▸ **Data to use**
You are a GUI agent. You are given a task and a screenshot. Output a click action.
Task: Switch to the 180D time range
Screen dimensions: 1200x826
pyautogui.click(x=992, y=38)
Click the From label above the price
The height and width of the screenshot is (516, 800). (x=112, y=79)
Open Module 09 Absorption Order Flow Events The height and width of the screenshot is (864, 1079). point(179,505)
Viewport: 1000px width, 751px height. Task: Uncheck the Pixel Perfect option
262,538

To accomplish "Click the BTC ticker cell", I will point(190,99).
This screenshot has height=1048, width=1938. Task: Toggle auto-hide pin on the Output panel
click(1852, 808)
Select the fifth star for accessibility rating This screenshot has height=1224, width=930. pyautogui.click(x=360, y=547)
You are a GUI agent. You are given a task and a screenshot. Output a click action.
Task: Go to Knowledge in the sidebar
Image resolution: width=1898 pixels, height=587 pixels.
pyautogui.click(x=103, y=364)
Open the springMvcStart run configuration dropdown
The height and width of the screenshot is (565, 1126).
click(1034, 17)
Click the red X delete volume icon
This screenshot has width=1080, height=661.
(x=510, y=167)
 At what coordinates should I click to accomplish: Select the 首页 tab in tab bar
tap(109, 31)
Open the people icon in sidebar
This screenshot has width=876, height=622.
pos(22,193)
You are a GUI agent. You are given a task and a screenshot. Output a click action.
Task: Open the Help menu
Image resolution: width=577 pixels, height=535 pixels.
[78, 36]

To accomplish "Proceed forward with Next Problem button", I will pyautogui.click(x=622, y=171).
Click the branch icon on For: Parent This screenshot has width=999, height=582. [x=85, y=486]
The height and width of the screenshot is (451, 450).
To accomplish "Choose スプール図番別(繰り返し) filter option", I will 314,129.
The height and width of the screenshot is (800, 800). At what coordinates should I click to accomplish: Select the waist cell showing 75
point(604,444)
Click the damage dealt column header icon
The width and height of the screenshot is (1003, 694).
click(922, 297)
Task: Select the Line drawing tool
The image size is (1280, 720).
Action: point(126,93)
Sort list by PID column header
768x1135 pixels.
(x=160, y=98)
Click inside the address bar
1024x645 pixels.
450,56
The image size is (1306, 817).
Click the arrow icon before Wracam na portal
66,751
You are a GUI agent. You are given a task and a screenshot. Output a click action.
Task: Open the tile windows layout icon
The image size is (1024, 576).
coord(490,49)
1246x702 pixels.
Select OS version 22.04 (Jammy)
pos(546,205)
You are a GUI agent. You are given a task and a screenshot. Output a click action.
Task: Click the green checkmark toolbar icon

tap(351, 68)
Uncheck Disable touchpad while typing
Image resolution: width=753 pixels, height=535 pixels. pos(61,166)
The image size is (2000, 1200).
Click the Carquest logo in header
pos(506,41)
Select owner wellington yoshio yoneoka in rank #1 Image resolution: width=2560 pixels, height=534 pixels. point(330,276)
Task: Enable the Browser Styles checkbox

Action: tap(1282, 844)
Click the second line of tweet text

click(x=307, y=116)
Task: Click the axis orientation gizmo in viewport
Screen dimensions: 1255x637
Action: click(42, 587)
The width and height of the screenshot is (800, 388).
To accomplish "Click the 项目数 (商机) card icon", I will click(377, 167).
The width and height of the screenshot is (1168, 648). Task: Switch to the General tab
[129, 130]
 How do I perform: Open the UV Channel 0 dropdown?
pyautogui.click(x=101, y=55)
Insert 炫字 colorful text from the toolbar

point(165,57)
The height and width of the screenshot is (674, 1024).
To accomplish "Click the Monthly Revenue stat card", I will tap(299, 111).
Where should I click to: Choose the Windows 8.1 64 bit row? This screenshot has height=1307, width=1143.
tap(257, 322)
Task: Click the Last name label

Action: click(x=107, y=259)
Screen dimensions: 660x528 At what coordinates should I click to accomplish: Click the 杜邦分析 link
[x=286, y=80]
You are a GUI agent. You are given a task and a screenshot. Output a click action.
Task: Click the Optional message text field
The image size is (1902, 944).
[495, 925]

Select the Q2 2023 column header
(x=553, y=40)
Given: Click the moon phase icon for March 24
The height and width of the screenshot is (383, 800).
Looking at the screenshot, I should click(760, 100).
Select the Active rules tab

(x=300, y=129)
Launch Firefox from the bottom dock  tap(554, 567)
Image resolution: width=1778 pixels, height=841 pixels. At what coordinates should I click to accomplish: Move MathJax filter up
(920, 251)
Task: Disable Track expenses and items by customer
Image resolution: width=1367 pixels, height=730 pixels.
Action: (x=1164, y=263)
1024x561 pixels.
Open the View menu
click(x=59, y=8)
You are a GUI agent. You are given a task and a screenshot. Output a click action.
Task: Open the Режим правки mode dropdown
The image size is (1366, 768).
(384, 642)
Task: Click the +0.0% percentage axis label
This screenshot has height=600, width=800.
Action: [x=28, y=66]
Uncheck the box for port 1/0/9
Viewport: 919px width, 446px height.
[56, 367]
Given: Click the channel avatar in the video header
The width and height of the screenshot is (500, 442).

▸ **Problem requirements**
Each entry above must be repeated word for word.

▸ **Written answer**
You are a GUI agent. You are given a task and a screenshot. Output a click action.
Task: Switch to the 180D time range
Screen dimensions: 1200x826
pyautogui.click(x=992, y=38)
Click the From label above the price
The height and width of the screenshot is (516, 800). (x=112, y=79)
Open Module 09 Absorption Order Flow Events The height and width of the screenshot is (864, 1079). point(179,505)
Viewport: 1000px width, 751px height. Task: Uncheck the Pixel Perfect option
262,538

To accomplish "Click the BTC ticker cell", I will point(190,99).
This screenshot has height=1048, width=1938. Task: Toggle auto-hide pin on the Output panel
click(1852, 808)
Select the fifth star for accessibility rating This screenshot has height=1224, width=930. pyautogui.click(x=360, y=547)
You are a GUI agent. You are given a task and a screenshot. Output a click action.
Task: Go to Knowledge in the sidebar
Image resolution: width=1898 pixels, height=587 pixels.
pyautogui.click(x=103, y=364)
Open the springMvcStart run configuration dropdown
The height and width of the screenshot is (565, 1126).
click(1034, 17)
Click the red X delete volume icon
This screenshot has width=1080, height=661.
(x=510, y=167)
 At what coordinates should I click to accomplish: Select the 首页 tab in tab bar
tap(109, 31)
Open the people icon in sidebar
This screenshot has width=876, height=622.
pos(22,193)
You are a GUI agent. You are given a task and a screenshot. Output a click action.
Task: Open the Help menu
Image resolution: width=577 pixels, height=535 pixels.
[78, 36]

To accomplish "Proceed forward with Next Problem button", I will pyautogui.click(x=622, y=171).
Click the branch icon on For: Parent This screenshot has width=999, height=582. [x=85, y=486]
The height and width of the screenshot is (451, 450).
To accomplish "Choose スプール図番別(繰り返し) filter option", I will 314,129.
The height and width of the screenshot is (800, 800). At what coordinates should I click to accomplish: Select the waist cell showing 75
point(604,444)
Click the damage dealt column header icon
The width and height of the screenshot is (1003, 694).
click(922, 297)
Task: Select the Line drawing tool
The image size is (1280, 720).
Action: point(126,93)
Sort list by PID column header
768x1135 pixels.
(x=160, y=98)
Click inside the address bar
1024x645 pixels.
450,56
The image size is (1306, 817).
Click the arrow icon before Wracam na portal
66,751
You are a GUI agent. You are given a task and a screenshot. Output a click action.
Task: Open the tile windows layout icon
The image size is (1024, 576).
coord(490,49)
1246x702 pixels.
Select OS version 22.04 (Jammy)
pos(546,205)
You are a GUI agent. You are given a task and a screenshot. Output a click action.
Task: Click the green checkmark toolbar icon

tap(351, 68)
Uncheck Disable touchpad while typing
Image resolution: width=753 pixels, height=535 pixels. pos(61,166)
The image size is (2000, 1200).
Click the Carquest logo in header
pos(506,41)
Select owner wellington yoshio yoneoka in rank #1 Image resolution: width=2560 pixels, height=534 pixels. point(330,276)
Task: Enable the Browser Styles checkbox

Action: tap(1282, 844)
Click the second line of tweet text

click(x=307, y=116)
Task: Click the axis orientation gizmo in viewport
Screen dimensions: 1255x637
Action: click(42, 587)
The width and height of the screenshot is (800, 388).
To accomplish "Click the 项目数 (商机) card icon", I will click(377, 167).
The width and height of the screenshot is (1168, 648). Task: Switch to the General tab
[129, 130]
 How do I perform: Open the UV Channel 0 dropdown?
pyautogui.click(x=101, y=55)
Insert 炫字 colorful text from the toolbar

point(165,57)
The height and width of the screenshot is (674, 1024).
To accomplish "Click the Monthly Revenue stat card", I will tap(299, 111).
Where should I click to: Choose the Windows 8.1 64 bit row? This screenshot has height=1307, width=1143.
tap(257, 322)
Task: Click the Last name label

Action: click(x=107, y=259)
Screen dimensions: 660x528 At what coordinates should I click to accomplish: Click the 杜邦分析 link
[x=286, y=80]
You are a GUI agent. You are given a task and a screenshot. Output a click action.
Task: Click the Optional message text field
The image size is (1902, 944).
[495, 925]

Select the Q2 2023 column header
(x=553, y=40)
Given: Click the moon phase icon for March 24
The height and width of the screenshot is (383, 800).
Looking at the screenshot, I should click(760, 100).
Select the Active rules tab

(x=300, y=129)
Launch Firefox from the bottom dock  tap(554, 567)
Image resolution: width=1778 pixels, height=841 pixels. At what coordinates should I click to accomplish: Move MathJax filter up
(920, 251)
Task: Disable Track expenses and items by customer
Image resolution: width=1367 pixels, height=730 pixels.
Action: (x=1164, y=263)
1024x561 pixels.
Open the View menu
click(x=59, y=8)
You are a GUI agent. You are given a task and a screenshot. Output a click action.
Task: Open the Режим правки mode dropdown
The image size is (1366, 768).
(384, 642)
Task: Click the +0.0% percentage axis label
This screenshot has height=600, width=800.
Action: [x=28, y=66]
Uncheck the box for port 1/0/9
Viewport: 919px width, 446px height.
[56, 367]
Given: Click the channel avatar in the video header
The width and height of the screenshot is (500, 442).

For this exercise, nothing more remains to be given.